Many financial services organizations, including PARDA, use the security of their online systems as a marketing tool to drive users to that channel. Bank of America and E-Trade are other examples, Gaffan points out.

"They've put security in their marketing messages," he says. "Until 12 to 18 months ago, most [banks] would rather not have mentioned some of the security measures, vulnerabilities and confidence issues around their online channels."

Now, however, most financial institutions understand that most consumers not only know about malware and online fraud, but are concerned about them, he adds. So, they're taking steps to promote the fact that they're doing something about protecting their customers' personal information and online transactions.

"This is an aspect of the FFIEC guidance that sometimes gets overlooked — people think the banks have been forced to comply," Gaffan says. "I think banks have done a good job of assessing risks, establishing areas of vulnerabilities, developing a plan of action and selecting a solution and implementing it."

 

WORLDVIEW: Growing concern

From a strategic standpoint, the FFIEC guidance and the Gramm-Leach-Bliley Act (GLBA) have forced American financial institutions to rethink their security postures, says Tom Kellerman, vice president of security awareness for Core Security and a former World Bank executive. Instead of looking at customer-facing security as a technology problem, they're considering it a risk-management problem, he explains.

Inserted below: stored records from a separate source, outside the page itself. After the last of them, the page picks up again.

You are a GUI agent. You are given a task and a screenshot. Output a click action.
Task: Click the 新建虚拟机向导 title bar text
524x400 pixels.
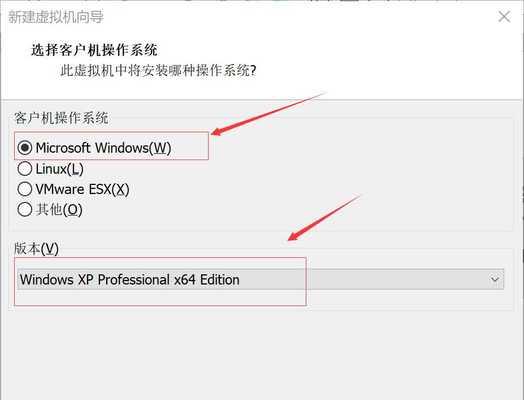click(x=56, y=17)
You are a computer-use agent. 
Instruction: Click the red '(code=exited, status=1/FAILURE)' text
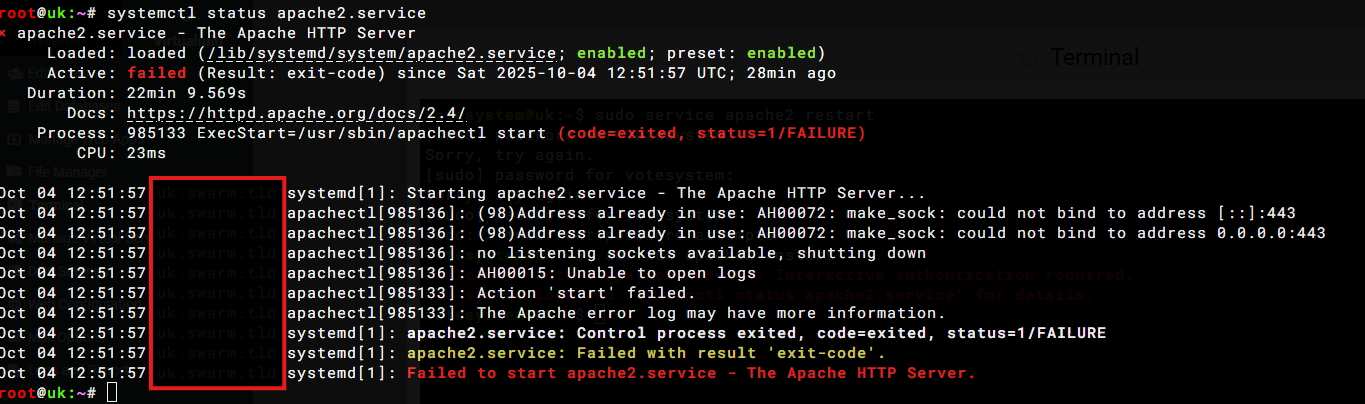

The operational risk has metastasized given the sophistication of the attacks on financial systems, he says.

"Various criminal groups have moved into the battle, trading personal identifiable information and access to banks' systems and networks. The evolution of the underground around financial data has become troublesome, forcing banks and their management to re-evaluate how they deploy technology and how it can decrease risk," Kellerman adds. "Many banks may be grappling while conducting vulnerability assessments and identifying their vulnerabilities and understanding the impact of the vulnerabilities on their payment systems and databases that store personally identifying information."

A particularly troublesome issue is determining where their networks begin and end, he explains. "How they deal with outsourcing, how they audit these arrangements and mandate remediating critical vulnerabilities in a timely fashion is difficult when they have outsourcing arrangements all over the world."

U.S. financial institutions have it easy compared to those in Singapore and the European Union, Kellerman notes. "The only region of the world that's seen a decrease in incidents of successful cyberattacks is Singapore, and many attribute that to the stringent regulations in that country."

Because of harsh penalties for losing personal information, financial institutions in the European Union have more incentive than U.S. banks to protect consumer information in their systems, says Chris Holland, vice president of information assurance products at SafeNet. "There's an EU law with stringent requirements for what you can do with personal information and how you treat it. That does not exist with the same strength in the U.S., at least, not that I'm aware of."